Her maiden voyage in January 1917 was from her home port of Liverpool to the Far East, under Captain George Flynn. On 6 February 1917, Tyndareus struck a mine which had been laid by the merchant raider, SMS Wolf, while about 10 miles (16 km) off Cape Agulhas, the geographic southern tip of the African continent. The explosion tore a large hole in the forward part of her hull and she began to sink by the head. On board were 30 officers and 1,000 men of the 25th (Garrison Service) Battalion, The Middlesex Regiment, who were bound for Hong Kong, commanded by Lieutenant-Colonel John Ward, who was the Liberal–Labour Member of Parliament for Stoke-upon-Trent. The troops were paraded on deck in their life jackets while a roll call was taken. According to an account published in the Cape Times, the soldiers then began to sing "There's a Long Long Trail A-Winding" and "It's a Long Way to Tipperary" while waiting for further orders, which the journalist described as a "fine story of British pluck, recalling that of the Birkenhead". Despite rough seas, all the troops were successfully transferred to another Blue Funnel ship, SS Eumaeus, and the hospital ship, HMHS Oxfordshire, which had responded to Tyndareus's SOS signals. A British cruiser, HMS Hyacinth, arrived from Simonstown accompanied by a tug to assist the stricken troopship. The captain of Hyacinth ordered that Tyndareus be beached, as it was a hazard to shipping, but Captain Flynn ignored the order and by skillful seamanship and damage control, was able to take the sinking ship safely into Simonstown, where she could be repaired.

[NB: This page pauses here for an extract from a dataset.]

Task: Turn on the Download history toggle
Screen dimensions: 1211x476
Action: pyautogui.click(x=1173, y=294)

The Governor General of South Africa, Viscount Buxton, wrote to the chairman of the Blue Funnel Line, congratulating the company and the ship's builders on the design features of the hull which enabled the ship to be saved, which he presumed were "consequent upon the loss of the Titanic".

King George V sent a message to the troops which read:
Please express to the officers commanding the Battalion of the Middlesex Regiment my admiration of the conduct displayed by all ranks on the occasion of the accident to Tyndareus. In their discipline and courage they worthily upheld the splendid tradition of Birkenhead, ever cherished in the annals of the British Army.
 An oil painting of the soldiers parading on deck was made by Stanley Llewellyn Wood. A memorial stone was commissioned by Lieutenant Colonel Ward recording the gallantry of his men, and was erected on Victoria Peak on Hong Kong Island; it was brought to London in 1994 and is now at the National Army Museum in Chelsea.

==Interwar period==
Returned to the Blue Funnel Line in 1920, Tyndareus finally began her intended "Trans-Pacific Service" which ran from Hong Kong to Tacoma, Washington, via Japan, Vancouver and Seattle. She was briefly taken-up as a troopship in 1927 to take British reinforcements to Shanghai during the "China Affair". In 1934, her Code Letters were changed to GMKX.

==Second World War==
In 1940, Tyndareus was requisitioned again to carry troops and military stores. In October 1940, she was one of 32 Allied merchant and transport ships that formed Convoy BN 7, which was on passage from Bombay to Suez via Aden with a heavy naval escort. On 20 October, the convoy was attacked by four Italian destroyers off Massawa in the Red Sea. One Italian destroyer was sunk without loss to the transports, although a British destroyer was disabled and towed to safety. The last wartime convoy for Tyndareus was MKS.99G from Gibraltar to Liverpool, arriving on 12 May 1945.

==Postwar==
In 1949, Tyndareus was refitted at a cost of £126,650 to take Muslims on the Hajj, the annual pilgrimage to Mecca, with accommodation for 2,500 pilgrims. First sailing from Indonesia to Jeddah in 1950, she continued without a serious breakdown until a replacement was acquired in 1960. She finally arrived at Hong Kong on 9 September 1960, where she was broken up.